Do you know the Skiway code?

Here's a quick reminder of the ski & snowboard code of conduct for staying safe this winter.

The International Ski Federation (FIS) produces a set of guidelines to help keep you and other skiers/snowboarders safe on the slopes.

It’s important to understand that these ‘common sense guidelines’ are regularly used for insurance and legal purposes, where an accident has occurred on the slopes, so we highly recommend reading and adopting them.

Most of the guidelines are common sense and things you probably already adopt in your skiing. There are however a few rules of the slope which we regularly see people ignore, so we’ve highlighted those in RED below.

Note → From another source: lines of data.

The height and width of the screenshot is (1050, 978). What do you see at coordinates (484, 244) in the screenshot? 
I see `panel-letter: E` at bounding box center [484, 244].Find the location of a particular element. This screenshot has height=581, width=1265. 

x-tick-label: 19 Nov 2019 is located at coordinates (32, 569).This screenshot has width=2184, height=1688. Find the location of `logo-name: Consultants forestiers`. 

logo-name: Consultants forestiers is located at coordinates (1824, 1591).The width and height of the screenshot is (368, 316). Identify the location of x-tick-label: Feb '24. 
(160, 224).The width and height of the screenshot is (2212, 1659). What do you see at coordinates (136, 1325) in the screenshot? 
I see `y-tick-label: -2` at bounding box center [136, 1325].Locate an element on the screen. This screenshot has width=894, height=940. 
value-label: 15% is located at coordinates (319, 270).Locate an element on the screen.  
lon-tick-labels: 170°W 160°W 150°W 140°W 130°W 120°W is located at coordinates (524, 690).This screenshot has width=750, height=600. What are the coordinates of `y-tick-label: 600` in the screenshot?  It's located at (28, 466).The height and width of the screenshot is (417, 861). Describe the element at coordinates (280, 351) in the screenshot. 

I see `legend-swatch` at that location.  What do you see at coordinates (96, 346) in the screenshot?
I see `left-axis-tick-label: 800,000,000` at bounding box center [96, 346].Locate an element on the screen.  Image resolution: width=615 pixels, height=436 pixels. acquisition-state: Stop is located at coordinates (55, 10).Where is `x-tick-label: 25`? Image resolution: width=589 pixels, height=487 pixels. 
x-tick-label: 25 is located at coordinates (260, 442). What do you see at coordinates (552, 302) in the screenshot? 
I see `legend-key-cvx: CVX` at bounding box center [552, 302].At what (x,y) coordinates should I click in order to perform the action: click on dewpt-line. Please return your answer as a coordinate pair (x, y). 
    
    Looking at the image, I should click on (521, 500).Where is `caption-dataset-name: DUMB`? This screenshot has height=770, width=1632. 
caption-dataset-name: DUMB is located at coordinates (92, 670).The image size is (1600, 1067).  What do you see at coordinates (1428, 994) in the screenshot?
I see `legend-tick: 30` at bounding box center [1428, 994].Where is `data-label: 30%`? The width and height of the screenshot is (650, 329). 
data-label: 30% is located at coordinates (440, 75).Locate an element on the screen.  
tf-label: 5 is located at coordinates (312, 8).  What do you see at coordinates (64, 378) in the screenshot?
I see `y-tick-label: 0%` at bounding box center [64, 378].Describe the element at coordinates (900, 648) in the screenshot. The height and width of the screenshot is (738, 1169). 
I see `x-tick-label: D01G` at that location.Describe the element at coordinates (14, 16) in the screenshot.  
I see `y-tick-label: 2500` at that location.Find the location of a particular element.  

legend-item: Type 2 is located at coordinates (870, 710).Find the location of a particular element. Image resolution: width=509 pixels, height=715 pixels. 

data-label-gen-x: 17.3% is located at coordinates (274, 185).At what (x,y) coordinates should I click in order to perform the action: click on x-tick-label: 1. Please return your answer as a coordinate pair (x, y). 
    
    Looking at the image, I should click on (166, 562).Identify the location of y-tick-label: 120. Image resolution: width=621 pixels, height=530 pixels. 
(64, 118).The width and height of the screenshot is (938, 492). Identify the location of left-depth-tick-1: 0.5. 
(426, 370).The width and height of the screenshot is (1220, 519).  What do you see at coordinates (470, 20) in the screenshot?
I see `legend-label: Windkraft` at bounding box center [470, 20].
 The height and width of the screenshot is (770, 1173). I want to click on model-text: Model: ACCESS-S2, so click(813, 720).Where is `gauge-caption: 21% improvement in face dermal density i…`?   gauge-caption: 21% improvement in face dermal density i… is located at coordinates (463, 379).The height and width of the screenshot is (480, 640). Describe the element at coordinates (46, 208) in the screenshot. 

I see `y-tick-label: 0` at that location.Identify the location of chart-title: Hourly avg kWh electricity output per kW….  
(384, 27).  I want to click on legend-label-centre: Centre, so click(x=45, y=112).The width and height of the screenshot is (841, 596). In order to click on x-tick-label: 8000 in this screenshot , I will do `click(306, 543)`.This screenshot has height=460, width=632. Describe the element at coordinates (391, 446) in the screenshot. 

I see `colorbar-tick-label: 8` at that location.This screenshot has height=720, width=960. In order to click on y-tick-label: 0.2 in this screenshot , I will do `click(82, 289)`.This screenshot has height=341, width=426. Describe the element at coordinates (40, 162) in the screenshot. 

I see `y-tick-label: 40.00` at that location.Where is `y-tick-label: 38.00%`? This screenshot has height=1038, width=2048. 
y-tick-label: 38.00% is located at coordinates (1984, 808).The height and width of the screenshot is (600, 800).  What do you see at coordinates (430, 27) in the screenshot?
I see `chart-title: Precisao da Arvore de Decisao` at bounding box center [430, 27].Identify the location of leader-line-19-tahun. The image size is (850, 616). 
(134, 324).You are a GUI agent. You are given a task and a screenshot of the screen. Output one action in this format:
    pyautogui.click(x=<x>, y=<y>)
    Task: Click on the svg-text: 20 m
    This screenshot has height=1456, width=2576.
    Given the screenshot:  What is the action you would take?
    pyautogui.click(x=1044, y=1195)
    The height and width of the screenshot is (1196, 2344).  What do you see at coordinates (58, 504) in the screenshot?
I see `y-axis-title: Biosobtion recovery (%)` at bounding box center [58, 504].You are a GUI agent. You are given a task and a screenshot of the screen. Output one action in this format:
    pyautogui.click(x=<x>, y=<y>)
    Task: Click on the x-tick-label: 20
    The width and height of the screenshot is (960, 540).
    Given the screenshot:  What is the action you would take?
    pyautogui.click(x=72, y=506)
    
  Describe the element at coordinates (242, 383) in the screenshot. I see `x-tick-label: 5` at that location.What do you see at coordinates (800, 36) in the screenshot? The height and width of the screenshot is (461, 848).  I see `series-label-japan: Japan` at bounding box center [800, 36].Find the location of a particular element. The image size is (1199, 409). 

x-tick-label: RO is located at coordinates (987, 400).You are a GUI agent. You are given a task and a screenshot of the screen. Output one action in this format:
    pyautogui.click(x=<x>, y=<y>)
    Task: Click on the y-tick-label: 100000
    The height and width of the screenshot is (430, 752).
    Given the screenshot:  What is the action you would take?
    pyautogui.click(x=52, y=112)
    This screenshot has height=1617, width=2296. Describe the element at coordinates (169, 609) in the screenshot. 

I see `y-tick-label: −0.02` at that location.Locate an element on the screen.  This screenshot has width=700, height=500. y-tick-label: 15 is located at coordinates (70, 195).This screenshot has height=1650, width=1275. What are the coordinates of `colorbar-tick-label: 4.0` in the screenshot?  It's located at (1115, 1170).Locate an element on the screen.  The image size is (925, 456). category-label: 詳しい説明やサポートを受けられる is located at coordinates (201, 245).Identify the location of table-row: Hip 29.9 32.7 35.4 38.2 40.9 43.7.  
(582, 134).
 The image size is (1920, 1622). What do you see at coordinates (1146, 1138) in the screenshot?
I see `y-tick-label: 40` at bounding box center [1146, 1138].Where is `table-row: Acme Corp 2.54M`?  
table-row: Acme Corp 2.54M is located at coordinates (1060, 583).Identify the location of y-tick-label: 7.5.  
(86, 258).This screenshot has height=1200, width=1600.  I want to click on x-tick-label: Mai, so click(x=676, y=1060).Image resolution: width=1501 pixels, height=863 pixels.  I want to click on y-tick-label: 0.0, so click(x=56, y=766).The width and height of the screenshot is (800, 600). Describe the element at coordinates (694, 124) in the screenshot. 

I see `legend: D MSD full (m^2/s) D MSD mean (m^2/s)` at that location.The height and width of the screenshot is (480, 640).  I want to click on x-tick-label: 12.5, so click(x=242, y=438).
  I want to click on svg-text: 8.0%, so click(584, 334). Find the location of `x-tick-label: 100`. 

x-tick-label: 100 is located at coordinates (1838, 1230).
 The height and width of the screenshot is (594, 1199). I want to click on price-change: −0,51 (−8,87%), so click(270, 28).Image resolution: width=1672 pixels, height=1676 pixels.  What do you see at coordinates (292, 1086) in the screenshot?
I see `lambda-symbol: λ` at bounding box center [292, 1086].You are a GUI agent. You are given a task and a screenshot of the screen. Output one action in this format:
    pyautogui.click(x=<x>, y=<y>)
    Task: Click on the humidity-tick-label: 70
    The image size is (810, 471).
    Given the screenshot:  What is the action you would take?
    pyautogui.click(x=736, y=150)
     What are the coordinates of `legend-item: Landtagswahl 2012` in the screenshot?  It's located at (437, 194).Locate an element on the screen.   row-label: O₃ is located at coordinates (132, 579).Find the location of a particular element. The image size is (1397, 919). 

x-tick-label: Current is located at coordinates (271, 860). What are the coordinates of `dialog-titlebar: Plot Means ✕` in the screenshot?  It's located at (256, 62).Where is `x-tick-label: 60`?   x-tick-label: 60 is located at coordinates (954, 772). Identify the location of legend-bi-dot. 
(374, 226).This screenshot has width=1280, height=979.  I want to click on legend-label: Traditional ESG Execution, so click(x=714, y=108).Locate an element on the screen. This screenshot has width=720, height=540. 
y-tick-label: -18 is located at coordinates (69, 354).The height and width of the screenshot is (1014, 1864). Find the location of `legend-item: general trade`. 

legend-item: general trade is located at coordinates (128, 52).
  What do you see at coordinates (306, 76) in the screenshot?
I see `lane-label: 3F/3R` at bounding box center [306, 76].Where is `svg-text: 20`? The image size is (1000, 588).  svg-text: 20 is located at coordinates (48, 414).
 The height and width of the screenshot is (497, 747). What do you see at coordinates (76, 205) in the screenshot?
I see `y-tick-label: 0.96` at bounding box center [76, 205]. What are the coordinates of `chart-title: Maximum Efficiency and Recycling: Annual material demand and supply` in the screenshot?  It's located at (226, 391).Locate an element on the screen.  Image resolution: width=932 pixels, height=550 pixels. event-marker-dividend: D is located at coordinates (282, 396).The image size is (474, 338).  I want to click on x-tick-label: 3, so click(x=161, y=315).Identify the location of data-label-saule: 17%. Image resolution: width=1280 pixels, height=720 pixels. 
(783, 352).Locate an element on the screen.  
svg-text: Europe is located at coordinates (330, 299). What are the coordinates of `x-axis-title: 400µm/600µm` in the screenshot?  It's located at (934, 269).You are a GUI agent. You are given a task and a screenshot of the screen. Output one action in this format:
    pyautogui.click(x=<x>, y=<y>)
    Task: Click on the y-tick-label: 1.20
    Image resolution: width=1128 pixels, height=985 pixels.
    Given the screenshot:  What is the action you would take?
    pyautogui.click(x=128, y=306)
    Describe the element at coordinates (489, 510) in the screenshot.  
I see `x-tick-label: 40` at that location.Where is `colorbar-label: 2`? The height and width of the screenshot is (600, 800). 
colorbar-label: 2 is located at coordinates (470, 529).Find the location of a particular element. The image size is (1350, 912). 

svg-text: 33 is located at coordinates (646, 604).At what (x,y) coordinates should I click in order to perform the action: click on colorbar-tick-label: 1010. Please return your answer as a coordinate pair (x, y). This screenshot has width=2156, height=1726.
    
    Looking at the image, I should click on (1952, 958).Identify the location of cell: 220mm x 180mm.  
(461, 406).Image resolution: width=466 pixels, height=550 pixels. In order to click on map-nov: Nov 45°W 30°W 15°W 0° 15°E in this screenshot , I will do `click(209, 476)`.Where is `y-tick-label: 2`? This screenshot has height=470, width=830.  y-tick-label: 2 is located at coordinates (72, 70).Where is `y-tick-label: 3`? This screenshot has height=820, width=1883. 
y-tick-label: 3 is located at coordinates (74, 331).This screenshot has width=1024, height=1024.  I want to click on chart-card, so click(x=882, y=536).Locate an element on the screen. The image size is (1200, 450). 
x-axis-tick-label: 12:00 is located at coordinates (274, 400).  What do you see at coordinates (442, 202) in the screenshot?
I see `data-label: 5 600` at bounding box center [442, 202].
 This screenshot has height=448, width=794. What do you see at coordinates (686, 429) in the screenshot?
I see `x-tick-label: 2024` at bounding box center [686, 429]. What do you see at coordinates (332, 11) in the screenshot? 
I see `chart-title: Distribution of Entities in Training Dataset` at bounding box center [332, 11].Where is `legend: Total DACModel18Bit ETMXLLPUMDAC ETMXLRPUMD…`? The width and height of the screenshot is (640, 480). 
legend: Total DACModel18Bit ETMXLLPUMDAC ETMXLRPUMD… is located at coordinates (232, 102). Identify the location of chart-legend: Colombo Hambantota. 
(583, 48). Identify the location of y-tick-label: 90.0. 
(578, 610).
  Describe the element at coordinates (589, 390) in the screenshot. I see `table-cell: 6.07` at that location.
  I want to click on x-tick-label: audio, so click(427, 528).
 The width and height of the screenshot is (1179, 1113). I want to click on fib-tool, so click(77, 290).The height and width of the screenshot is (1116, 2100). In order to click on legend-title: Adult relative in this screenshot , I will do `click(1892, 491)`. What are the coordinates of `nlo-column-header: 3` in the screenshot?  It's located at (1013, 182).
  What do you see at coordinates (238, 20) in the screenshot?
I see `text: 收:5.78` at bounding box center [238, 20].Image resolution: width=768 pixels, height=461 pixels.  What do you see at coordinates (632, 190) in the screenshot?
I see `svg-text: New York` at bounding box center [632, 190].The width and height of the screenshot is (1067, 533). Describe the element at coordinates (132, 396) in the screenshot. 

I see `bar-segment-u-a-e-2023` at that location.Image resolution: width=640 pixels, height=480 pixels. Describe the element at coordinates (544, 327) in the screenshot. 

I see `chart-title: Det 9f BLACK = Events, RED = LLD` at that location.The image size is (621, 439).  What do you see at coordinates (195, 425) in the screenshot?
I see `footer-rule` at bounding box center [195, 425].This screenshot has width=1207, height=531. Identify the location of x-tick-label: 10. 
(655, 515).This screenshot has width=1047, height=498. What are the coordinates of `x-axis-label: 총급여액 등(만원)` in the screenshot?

Rules for the Conduct of Skiers and Snowboarders

1. RESPECT for others

Be aware of all other skiers/snowboarders on the slopes around you and do not endanger them.

2. CONTROL of speed

Only ski/snowboard within the limits of your ability (taking conditions, terrain, weather and volume of other slope users into account) and be sure you can always stop safely.

3. Choice of ROUTE

Carefully choose your route in such a way that you don’t endanger other skiers/snowboarders.


Leave plenty of space when overtaking other slope users in case they make any voluntary or involuntary movement. Remember, the skier/snowboarder in front of you (usually downhill) has right of way.

5. STARTING, entering or climbing a slope

When entering a slope, starting again after stopping, or moving upwards, you must LOOK (up and down) the slope to avoid other skiers/snowboarders.

6. Stopping on the slope

Always try and stop at the side of the piste and away from narrow tracks or slopes. Stop where you can be clearly seen and avoid stopping under jumps/bumps or after sharp corners. After a fall, move as quickly as possible to the side. At the tops of ski lifts, move away to keep the exit zone clear for other people.

7. Climbing and descending on foot

If you need to climb or descend on foot, make sure you keep to the side of the slope.

8. Respect for signs and markings

Don’t ignore the signs, markers or nets as they’re put there to keep you safe.

9. Assistance

At an accident you are duty bound to assist, whilst not endangering yourself or other slope users. 

10. Identification

Whether you are a responsible party or not, you must exchange names and addresses following an accident and be prepared to act as a witness.

All LGS instructors use these guidelines and we can help you to understand and apply them.

Children taking part in our Junior Freeriders courses are asked to learn the rules and complete a test before they’re presented with a ski award.

Please use these 10 simple rules this winter and make sure you stay safe!